# TEXT
================================

Shatter is a database sharding tool, but not the kind you're used to.
We desire (and the reasons for our desires are complex) to have large sets of associated, self-contained, immutable relational data confined to separate databases. We may have any number of these piles (let's call them 'reports'), and we'd like to use ActiveRecord to interact with them as usual, rather than rewrite several projects with a new ORM.
Shatter uses a thread-local variable to store a connection to the current shard. You indicate which objects should be sharded, and you provide overall logic to select a shard for those objects (usually an around-filter in your ApplicationController).
Shatter hooks into the ActiveRecord::Base.connection_handler
singleton, patching
the retrieve_connection
method to check the class for shattered?
, and use
Thread.current[:shard_connection]
instead of a connection from the pool in that case.
At the basic level, you can just call self.shatter!
on the models that are going to
be sharded (a class method). Then you wrap requests with Shatter.using_shard
to
indicate which shard should be used:
class FooBar < ActiveRecord::Base
self.shatter!

================================

# DATA LINES
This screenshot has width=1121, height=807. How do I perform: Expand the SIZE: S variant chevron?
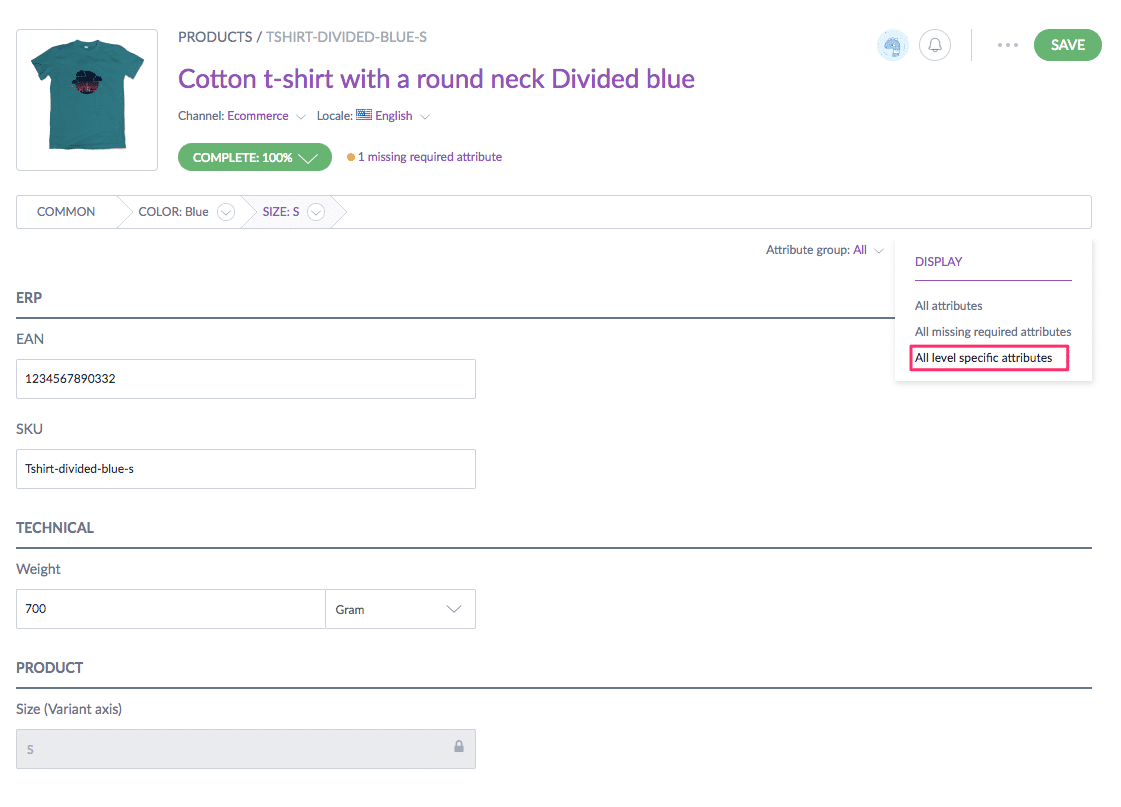316,212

================================

# EXERCISE TASK
In the Shatter text, where does Shatter store the connection to the current shard?

# SOLUTION BELOW
In a thread-local variable.